Here are some noteworthy science and environmental links folks are Digging today:

— While running for governor of California in 2003, Arnold Schwarzenegger pledged to build a "hydrogen highway," featuring 150 to 200 fueling stations every 20 miles along major state highways. Called "Vision 2010," the plan is a year away from its culmination but still far short of fulfilling its promise — California has only 24 hydrogen fueling stations, most around Los Angeles. As Scientific American reports, though, it's not for lack of trying; it's for lack of hydrogen cars. It brings up the chicken-and-egg question of which comes first: zero-emissions vehicles or the infrastructure to support them. For its part, California has begun to focus on "clustering" stations around urban centers such as L.A., near where the vehicles' owners live, rather than along linear highways.

• CNN: "Forestry can create 10 million jobs"

— With unfettered deforestation around the world robbing wildlife of habitats and robbing the climate of carbon sinks, and with global unemployment rates rising, the U.N Food and Agriculture Organization sees an opportunity to kill several birds with one stone. In a report released this week, the FAO urges countries to invest in green jobs that work with "sustainable forest management" to combat festering unemployment. Doing so could create 10 million jobs, it says, and could especially boost ailing regions of Asia and Africa.

Wall Street Journal: "Hunting Space Garbage with Water Cannons and Lasers"

— Lots of people have been talking about "space junk" since a Russian and a U.S. satellite collided 500 miles above Siberia on Feb. 10. It reminded us that the heavens are filled debris such as nuts, bolts, gloves — and old, defunct satellites. The Wall Street Journal examines some of the schemes proposed for eliminating space junk, ranging from rocket-based water cannons to big nets to high-energy lasers.

• Discovery Earth [photo gallery]: "Strangest Creatures to Ever Die"

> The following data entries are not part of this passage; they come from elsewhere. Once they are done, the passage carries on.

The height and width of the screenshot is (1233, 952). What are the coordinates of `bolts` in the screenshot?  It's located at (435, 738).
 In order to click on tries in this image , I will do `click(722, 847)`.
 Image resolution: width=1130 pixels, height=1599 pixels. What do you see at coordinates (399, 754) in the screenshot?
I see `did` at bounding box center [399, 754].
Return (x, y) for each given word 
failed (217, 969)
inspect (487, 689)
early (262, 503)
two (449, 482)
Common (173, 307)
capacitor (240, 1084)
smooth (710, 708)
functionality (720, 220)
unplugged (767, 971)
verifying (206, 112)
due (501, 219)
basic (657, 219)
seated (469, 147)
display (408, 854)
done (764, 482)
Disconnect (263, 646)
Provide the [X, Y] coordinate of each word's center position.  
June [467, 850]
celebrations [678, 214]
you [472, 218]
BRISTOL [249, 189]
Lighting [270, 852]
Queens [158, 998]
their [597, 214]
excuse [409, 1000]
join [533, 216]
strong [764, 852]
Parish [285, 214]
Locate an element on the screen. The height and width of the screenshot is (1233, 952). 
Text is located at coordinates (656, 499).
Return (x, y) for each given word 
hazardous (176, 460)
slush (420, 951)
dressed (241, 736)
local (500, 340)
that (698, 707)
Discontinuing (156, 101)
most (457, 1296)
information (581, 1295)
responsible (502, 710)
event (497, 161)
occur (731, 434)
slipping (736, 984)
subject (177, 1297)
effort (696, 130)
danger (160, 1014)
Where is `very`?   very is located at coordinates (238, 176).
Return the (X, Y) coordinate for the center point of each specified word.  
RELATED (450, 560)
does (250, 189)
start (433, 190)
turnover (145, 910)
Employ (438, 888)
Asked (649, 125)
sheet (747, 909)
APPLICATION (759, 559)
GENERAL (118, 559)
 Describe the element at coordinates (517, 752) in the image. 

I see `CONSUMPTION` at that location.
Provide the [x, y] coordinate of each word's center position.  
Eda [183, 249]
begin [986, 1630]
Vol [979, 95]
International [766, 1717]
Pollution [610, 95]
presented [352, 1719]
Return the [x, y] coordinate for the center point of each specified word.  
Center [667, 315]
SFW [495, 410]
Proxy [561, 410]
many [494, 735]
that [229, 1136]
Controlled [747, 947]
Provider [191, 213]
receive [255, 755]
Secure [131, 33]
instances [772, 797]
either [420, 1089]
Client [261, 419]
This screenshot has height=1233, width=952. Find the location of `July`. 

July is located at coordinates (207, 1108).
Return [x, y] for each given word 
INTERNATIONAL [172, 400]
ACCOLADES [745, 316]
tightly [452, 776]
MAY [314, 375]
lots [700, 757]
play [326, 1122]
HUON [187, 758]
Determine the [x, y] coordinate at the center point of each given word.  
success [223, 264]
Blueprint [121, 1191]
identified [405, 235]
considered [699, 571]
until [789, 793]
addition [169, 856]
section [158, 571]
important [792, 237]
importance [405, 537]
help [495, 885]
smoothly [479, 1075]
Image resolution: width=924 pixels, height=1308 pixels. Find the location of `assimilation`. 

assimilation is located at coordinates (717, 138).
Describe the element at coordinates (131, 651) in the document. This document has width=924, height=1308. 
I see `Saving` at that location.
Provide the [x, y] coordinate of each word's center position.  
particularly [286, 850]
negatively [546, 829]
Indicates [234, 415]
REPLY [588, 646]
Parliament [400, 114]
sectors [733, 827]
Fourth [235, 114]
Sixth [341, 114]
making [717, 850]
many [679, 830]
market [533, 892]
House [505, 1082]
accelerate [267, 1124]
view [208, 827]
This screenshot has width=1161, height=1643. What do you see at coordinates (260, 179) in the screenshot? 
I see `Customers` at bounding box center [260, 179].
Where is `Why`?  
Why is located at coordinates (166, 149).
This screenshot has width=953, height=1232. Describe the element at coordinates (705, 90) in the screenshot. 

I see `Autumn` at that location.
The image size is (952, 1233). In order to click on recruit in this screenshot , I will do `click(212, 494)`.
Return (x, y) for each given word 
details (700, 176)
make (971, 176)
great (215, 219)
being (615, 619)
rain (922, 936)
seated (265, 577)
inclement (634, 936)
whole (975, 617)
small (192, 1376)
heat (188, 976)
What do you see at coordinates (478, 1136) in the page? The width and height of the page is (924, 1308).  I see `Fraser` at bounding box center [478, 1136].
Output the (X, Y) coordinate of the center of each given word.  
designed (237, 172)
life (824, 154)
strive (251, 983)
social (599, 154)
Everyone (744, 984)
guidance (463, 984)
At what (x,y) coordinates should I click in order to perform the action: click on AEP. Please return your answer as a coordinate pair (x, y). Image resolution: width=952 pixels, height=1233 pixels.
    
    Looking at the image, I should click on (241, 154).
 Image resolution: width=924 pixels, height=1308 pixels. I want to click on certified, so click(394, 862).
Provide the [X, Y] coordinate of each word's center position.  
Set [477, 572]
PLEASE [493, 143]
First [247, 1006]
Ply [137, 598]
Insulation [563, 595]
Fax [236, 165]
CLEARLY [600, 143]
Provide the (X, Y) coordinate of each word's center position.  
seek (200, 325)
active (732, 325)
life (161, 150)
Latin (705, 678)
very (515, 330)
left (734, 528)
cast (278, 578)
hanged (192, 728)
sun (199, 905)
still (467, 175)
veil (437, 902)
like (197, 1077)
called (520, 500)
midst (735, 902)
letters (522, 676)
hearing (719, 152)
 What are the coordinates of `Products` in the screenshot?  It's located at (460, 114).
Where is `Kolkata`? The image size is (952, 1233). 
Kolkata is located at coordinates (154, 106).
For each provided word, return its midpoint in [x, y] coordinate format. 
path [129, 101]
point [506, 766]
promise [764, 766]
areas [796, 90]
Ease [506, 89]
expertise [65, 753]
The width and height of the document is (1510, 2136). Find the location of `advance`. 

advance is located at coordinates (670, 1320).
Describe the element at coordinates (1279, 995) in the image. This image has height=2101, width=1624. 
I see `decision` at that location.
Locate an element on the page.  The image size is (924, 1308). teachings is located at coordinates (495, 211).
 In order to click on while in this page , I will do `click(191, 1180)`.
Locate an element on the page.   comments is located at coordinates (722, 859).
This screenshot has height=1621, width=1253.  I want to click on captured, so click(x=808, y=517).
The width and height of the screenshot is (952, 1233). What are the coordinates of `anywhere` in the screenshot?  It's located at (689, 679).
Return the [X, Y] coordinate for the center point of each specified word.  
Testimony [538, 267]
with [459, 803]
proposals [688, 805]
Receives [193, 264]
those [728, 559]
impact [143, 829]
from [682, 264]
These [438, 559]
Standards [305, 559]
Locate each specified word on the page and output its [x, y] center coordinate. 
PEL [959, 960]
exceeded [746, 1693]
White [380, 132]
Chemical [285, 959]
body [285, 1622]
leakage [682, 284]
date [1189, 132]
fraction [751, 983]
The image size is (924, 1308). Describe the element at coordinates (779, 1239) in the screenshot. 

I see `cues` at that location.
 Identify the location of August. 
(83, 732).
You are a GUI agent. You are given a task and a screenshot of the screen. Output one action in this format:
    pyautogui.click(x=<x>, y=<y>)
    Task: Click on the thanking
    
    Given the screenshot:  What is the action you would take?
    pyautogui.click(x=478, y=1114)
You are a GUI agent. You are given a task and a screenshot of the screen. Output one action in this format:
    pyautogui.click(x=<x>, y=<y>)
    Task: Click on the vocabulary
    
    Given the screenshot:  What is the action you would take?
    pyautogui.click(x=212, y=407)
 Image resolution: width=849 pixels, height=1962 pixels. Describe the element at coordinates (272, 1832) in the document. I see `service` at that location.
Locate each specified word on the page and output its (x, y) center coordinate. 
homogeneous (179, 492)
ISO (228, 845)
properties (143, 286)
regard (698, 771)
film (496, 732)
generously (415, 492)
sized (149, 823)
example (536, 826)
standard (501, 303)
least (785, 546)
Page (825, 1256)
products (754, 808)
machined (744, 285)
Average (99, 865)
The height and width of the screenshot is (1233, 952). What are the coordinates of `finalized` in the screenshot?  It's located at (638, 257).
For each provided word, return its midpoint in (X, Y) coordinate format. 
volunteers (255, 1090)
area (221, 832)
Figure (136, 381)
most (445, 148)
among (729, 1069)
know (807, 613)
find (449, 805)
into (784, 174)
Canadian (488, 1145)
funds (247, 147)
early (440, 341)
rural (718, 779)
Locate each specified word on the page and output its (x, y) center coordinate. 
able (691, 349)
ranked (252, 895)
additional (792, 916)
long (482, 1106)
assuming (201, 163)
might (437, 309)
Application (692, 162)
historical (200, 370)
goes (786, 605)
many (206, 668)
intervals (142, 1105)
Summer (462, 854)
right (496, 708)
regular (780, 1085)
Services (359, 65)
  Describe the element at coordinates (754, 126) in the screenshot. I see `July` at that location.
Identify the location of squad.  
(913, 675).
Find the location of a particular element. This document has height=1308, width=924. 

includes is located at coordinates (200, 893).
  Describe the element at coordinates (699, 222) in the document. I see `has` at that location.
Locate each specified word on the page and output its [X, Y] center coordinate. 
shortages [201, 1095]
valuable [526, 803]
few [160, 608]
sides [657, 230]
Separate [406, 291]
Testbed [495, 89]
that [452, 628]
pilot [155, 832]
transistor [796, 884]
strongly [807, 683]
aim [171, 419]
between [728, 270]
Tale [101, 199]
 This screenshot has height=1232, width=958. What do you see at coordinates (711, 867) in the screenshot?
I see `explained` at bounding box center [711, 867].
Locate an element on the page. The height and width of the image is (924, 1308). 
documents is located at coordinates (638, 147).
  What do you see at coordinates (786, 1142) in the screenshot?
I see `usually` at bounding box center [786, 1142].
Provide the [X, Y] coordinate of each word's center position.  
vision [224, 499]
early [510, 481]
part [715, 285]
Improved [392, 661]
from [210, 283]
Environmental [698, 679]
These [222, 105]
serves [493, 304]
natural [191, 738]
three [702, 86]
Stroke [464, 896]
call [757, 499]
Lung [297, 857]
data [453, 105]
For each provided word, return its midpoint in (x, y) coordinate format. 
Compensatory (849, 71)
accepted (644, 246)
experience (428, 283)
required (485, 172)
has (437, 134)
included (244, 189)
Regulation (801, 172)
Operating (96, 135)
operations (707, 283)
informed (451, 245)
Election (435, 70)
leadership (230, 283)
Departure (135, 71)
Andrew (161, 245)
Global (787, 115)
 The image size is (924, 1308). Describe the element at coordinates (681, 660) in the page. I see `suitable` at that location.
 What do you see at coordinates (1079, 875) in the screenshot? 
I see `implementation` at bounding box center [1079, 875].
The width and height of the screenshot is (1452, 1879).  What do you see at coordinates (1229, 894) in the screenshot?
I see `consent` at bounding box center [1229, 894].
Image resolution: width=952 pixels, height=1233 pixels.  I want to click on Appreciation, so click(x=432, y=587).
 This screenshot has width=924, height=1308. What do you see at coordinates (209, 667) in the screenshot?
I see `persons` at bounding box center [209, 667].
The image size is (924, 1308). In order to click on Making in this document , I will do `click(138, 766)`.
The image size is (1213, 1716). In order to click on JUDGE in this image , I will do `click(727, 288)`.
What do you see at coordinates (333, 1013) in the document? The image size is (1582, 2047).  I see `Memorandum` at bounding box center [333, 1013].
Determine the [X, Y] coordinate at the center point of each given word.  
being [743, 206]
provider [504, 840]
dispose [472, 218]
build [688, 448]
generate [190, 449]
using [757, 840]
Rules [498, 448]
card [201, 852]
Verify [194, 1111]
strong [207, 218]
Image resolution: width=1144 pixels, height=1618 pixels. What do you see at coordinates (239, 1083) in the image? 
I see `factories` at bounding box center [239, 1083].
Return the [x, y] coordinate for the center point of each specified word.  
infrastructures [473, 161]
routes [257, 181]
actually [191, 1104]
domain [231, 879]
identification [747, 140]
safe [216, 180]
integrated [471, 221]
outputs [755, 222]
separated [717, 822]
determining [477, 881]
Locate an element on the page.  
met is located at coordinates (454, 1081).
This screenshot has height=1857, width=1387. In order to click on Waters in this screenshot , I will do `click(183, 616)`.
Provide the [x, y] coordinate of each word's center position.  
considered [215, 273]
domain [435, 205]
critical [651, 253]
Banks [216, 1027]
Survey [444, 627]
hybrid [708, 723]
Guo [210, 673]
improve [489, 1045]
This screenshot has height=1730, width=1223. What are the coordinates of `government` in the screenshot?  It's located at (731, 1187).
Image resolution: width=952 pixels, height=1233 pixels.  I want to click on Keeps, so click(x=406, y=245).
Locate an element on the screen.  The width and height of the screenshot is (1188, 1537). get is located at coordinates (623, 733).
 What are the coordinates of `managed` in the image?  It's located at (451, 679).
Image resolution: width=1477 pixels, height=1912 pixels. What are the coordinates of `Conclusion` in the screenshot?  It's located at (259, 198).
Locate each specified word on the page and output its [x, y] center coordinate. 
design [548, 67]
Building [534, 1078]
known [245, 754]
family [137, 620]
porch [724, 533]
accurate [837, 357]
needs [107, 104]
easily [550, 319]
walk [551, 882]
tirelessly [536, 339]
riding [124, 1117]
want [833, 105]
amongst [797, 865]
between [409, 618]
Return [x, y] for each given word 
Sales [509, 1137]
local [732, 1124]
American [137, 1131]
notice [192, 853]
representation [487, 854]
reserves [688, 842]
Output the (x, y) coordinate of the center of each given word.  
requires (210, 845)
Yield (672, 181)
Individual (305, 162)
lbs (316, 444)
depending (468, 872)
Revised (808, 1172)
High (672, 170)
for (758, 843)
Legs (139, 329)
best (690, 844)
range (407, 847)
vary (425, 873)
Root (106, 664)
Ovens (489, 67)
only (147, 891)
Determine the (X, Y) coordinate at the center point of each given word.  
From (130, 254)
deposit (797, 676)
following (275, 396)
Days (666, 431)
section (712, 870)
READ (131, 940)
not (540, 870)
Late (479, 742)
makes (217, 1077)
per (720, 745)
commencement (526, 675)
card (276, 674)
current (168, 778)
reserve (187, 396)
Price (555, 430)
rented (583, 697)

— While this list is a bit skewed toward large, carnivorous animals, it's still an interesting rogues gallery of bygone beasts. I'm sure there have been some stranger creatures to die out over the last few billion years, but I'm not complaining; I love pop-science photo galleries as much as anyone. I had never heard of the shark-eating Dunkleosteus or the long-jawed Pristerognathus, but now I'm glad I have. Other, more salient creatures such as T. rex and the giant ground sloth thankfully don't get snubbed simply for familiarity.

• Imageshack [photo]: Tiny octopus

— This image has been Dugg like crazy the last couple days. I haven't found any contextual information on where it was taken or what kind of octopus it is, and I'd welcome input from anyone who knows. Octopuses — even ones this small — are famously bright for invertebrates, proving capable of tasks that seemingly would require at least a forebrain, not to mention a backbone. For example, a small octopus caused a scene at the Santa Monica Pier Aquarium in L.A. last month, disassembling its tank's recycling valve and flooding the place with about 200 gallons of seawater. For a brief link roundup of octopus-intelligence videos, see this Feb. 27 Green News Roundup post.